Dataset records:
=======
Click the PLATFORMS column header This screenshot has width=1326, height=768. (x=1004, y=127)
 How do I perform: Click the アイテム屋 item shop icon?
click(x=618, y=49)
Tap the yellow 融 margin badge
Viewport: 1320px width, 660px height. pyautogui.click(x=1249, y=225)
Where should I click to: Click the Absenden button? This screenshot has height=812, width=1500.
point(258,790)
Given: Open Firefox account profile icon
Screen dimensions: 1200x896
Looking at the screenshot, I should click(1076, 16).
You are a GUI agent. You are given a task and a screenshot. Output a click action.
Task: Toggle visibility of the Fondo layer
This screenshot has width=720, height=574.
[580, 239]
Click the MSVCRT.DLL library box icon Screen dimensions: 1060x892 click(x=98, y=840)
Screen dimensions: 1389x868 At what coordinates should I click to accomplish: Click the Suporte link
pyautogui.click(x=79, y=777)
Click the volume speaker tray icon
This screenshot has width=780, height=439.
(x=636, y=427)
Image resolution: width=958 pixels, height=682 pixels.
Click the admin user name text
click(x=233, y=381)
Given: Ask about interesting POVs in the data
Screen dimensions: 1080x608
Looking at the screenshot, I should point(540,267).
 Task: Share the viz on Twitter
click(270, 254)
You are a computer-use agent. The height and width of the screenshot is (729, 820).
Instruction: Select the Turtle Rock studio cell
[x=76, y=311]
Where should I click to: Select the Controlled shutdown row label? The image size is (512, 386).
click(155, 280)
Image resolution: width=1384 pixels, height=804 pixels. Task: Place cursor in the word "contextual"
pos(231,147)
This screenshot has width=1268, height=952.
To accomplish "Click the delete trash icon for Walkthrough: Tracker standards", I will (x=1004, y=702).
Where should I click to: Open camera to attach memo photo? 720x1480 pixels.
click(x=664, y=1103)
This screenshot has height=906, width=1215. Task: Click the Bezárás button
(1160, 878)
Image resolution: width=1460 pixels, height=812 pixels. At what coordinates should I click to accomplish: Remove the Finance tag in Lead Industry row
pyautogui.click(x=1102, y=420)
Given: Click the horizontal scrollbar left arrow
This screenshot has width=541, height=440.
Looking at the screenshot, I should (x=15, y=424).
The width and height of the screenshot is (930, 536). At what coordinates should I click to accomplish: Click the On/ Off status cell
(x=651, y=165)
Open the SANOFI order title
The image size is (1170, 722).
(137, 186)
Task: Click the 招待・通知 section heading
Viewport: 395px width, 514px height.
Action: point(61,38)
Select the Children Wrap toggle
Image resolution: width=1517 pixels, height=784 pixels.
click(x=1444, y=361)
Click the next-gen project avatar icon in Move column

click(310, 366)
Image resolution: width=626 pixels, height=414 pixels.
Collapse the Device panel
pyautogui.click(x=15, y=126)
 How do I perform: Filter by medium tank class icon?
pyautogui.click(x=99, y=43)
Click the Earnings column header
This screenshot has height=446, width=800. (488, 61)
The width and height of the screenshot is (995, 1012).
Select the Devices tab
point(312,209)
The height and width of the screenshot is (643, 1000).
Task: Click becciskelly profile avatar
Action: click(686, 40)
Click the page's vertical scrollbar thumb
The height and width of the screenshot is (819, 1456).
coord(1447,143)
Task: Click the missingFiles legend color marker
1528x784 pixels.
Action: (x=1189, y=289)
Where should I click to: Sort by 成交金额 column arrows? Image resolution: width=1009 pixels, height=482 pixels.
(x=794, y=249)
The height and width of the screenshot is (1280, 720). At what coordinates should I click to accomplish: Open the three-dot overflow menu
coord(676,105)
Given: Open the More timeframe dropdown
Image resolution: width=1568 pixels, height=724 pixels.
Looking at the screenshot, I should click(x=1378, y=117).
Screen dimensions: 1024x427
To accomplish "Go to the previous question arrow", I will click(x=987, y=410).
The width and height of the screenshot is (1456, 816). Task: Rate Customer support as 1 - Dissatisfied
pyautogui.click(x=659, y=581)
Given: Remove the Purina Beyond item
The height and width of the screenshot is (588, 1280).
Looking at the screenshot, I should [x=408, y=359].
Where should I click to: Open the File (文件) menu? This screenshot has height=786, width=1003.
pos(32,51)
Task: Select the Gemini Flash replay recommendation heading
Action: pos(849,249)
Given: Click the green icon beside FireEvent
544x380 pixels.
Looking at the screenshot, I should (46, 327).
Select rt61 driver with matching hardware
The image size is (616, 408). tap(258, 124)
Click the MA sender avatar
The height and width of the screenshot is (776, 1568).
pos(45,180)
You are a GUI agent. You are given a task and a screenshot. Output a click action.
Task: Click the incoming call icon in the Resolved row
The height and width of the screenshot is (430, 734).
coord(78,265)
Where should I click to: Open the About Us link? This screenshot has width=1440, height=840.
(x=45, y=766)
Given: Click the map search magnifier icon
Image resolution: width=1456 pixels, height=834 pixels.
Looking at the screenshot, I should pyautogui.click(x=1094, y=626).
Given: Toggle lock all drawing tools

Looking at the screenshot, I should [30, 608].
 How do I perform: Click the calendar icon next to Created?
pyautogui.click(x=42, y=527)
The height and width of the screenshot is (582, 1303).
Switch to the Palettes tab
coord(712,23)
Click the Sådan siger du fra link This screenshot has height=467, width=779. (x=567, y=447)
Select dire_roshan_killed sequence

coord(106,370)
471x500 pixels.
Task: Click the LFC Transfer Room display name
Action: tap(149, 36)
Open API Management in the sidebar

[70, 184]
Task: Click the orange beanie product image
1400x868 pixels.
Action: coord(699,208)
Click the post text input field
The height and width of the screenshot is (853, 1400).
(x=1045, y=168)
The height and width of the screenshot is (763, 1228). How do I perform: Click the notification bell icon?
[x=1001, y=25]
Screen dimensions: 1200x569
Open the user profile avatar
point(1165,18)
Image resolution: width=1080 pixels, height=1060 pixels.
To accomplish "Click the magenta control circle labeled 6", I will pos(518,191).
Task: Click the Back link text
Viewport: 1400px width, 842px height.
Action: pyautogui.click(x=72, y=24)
=======
• **GIVEN REQUEST**: Copy the lines of the records from the start through the line containing "Viewport: 1320px width, 660px", keeping every character the same.

• **RESPONSE**:
Click the PLATFORMS column header This screenshot has width=1326, height=768. (x=1004, y=127)
 How do I perform: Click the アイテム屋 item shop icon?
click(x=618, y=49)
Tap the yellow 融 margin badge
Viewport: 1320px width, 660px height. pyautogui.click(x=1249, y=225)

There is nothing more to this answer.